Welche weiteren Faktoren begünstigen die Entstehung von Zoonosen?

Neben der Industrialisierung und Intensivierung der Tierindustrie begünstigen auch damit verflochtene Faktoren die Entstehung von Zoonosen, wie die Umweltzerstörung durch den Menschen[1]. Dazu gehören unter anderem die Zerstörung und Verknappung des Lebensraumes der Wildtiere durch Entwaldung und Klimawandel. Eine wesentliche Rolle spielen auch hierbei die Herstellung und der Konsum tierischer Produkte.[2]

Mit unserem persönlichen Konsumverhalten entscheiden wir täglich, ob wir die Entstehung von Zoonosen und Pandemien unterstützen oder nicht.

Was hat unsere Lebensweise mit Pandemien zu tun?

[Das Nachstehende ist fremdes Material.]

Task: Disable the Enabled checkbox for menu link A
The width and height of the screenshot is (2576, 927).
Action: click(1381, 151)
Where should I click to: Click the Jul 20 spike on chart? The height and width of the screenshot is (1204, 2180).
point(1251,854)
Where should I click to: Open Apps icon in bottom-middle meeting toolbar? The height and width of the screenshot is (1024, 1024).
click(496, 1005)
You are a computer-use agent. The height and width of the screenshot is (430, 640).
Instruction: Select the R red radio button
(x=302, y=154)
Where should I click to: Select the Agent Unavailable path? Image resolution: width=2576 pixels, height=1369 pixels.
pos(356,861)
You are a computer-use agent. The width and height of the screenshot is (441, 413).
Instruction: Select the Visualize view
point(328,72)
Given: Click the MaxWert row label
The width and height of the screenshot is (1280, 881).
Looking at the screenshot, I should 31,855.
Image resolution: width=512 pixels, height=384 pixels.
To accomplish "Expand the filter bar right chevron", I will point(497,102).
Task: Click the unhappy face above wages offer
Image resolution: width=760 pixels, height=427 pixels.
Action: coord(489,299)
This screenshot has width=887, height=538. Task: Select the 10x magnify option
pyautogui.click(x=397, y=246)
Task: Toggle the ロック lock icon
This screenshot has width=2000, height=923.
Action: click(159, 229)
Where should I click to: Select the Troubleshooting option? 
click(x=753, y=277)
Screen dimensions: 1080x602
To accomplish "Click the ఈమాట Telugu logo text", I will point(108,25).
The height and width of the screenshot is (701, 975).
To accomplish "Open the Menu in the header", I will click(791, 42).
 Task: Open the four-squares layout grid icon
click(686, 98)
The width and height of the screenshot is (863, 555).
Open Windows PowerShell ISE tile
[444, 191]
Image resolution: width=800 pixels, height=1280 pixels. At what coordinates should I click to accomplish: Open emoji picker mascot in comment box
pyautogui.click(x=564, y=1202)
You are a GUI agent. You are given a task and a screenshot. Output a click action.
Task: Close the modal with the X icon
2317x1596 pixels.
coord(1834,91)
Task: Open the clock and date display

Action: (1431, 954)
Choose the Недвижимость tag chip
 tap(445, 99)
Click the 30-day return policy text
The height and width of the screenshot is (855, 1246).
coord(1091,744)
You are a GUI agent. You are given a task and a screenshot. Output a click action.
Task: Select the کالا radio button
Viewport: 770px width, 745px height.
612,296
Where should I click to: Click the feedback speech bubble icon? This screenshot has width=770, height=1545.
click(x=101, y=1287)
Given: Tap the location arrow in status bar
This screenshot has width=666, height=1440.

Konsum tierischer Produkte

Das neue SARS-CoV-2-Virus verbreitete sich anfangs offenbar über einen sogenannten "wet market" (Märkte, auf denen Fleisch und Fisch, aber auch lebendige bzw. frisch geschlachtete Tiere nebeneinander verkauft werden). Woher das Virus ursprünglich stammt, ist noch nicht eindeutig geklärt. Unterschiedlichste Erreger wurden bereits aufgrund des Essens von Tieren und Tierprodukten auf den Menschen übertragen. In vielen Fällen sind Tierhaltungsbetriebe, Märkte und Schlachthöfe Ursprung neuer Erreger und Ausgangspunkte von Infektionsketten. In anderen Fällen sind Jagd und Verzehr von Wildtieren der Ursprung. So stammen beispielsweise nach aktuellem Wissensstand die menschlichen HI-Viren, die AIDS verursachen, von SI-Viren (Simian Immunodeficiency Viruses) ab. Diese schafften vermutlich im Verlauf von Jagd, Schlachtung und Verzehr von Affen mehrfach den Sprung zum Menschen. (Der Vorgänger von HIV-1 wurde vermutlich von Schimpansen übertragen, der Vorgänger von HIV-2 hat große Ähnlichkeit mit einem Erreger, der bei Rauchgrauen Mangaben auftritt. Die verschiedenen Subtypen von HIV-2 könnten durch mehrere Sprünge von Affen auf Menschen erklärt werden.)[3] Mittlerweile werden auch Pelztierfarmen als mögliche Quelle für SARS-CoV-2 diskutiert. Damit wird deutlich, dass nicht nur der Verzehr tierischer Produkte, sondern auch die Nachfrage nach anderen tierischen Produkten, wie Pelz, kritisch hinterfragt werden sollte. Aber auch durch andere Verhaltensweisen tragen wir Menschen dazu bei, dass sich Wahrscheinlichkeit und Tempo des Auftretens von Pandemien erhöhen.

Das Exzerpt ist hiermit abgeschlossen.